[Opening INFORMATION SUPPLIED section]

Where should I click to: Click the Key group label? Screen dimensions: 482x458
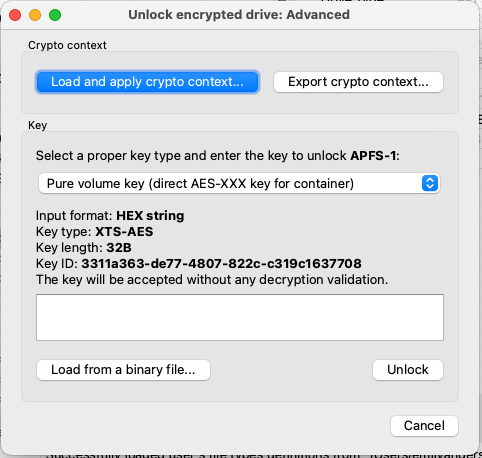(38, 125)
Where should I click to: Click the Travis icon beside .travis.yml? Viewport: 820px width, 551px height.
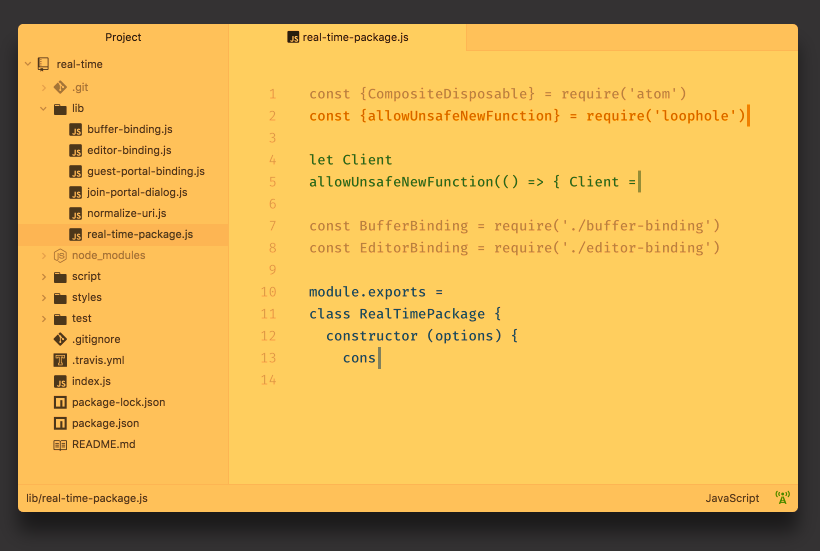point(60,360)
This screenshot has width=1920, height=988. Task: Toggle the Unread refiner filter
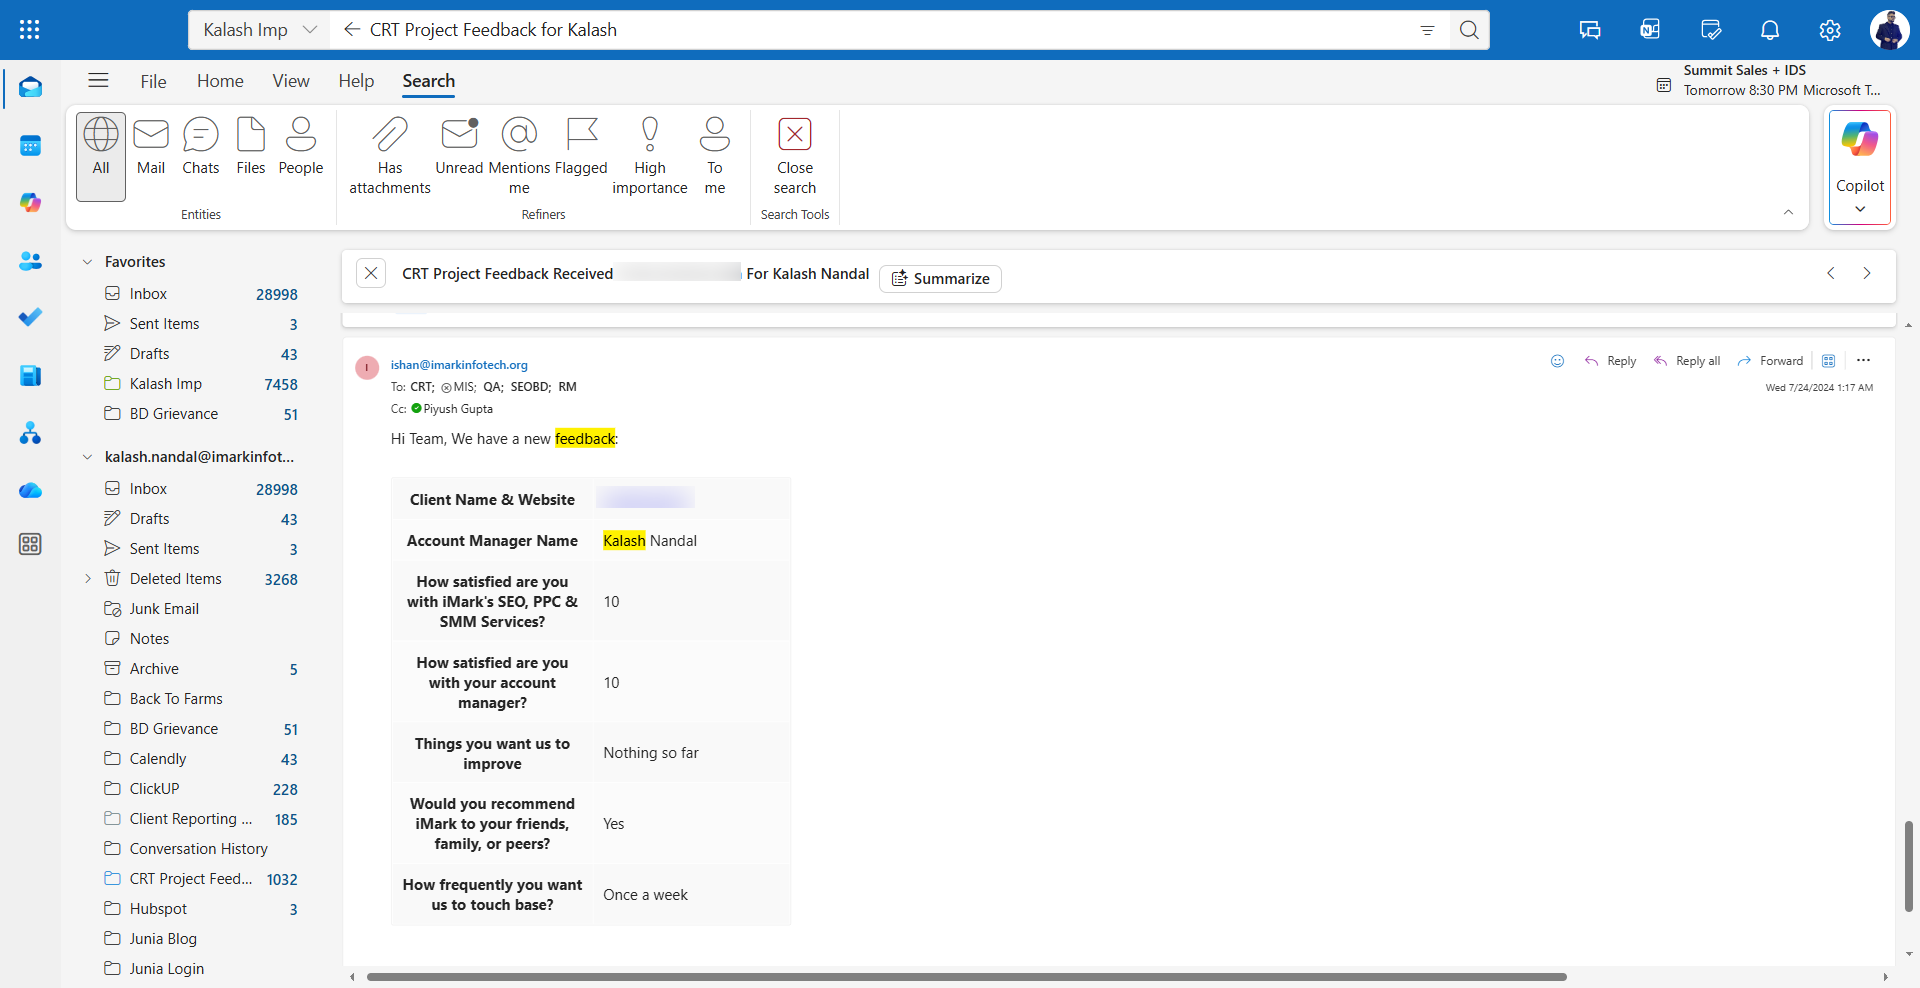(459, 135)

[Closing INFORMATION SUPPLIED section]

• **WORK ITEM**
Could you write out the whole listing exactly, skipping every picture?

• **SOLUTION TO THE EXERCISE**
Where should I click to: Click the Key group label? Screen dimensions: 482x458
(38, 125)
Where should I click to: Click the Travis icon beside .travis.yml? Viewport: 820px width, 551px height.
point(60,360)
This screenshot has width=1920, height=988. Task: Toggle the Unread refiner filter
(459, 135)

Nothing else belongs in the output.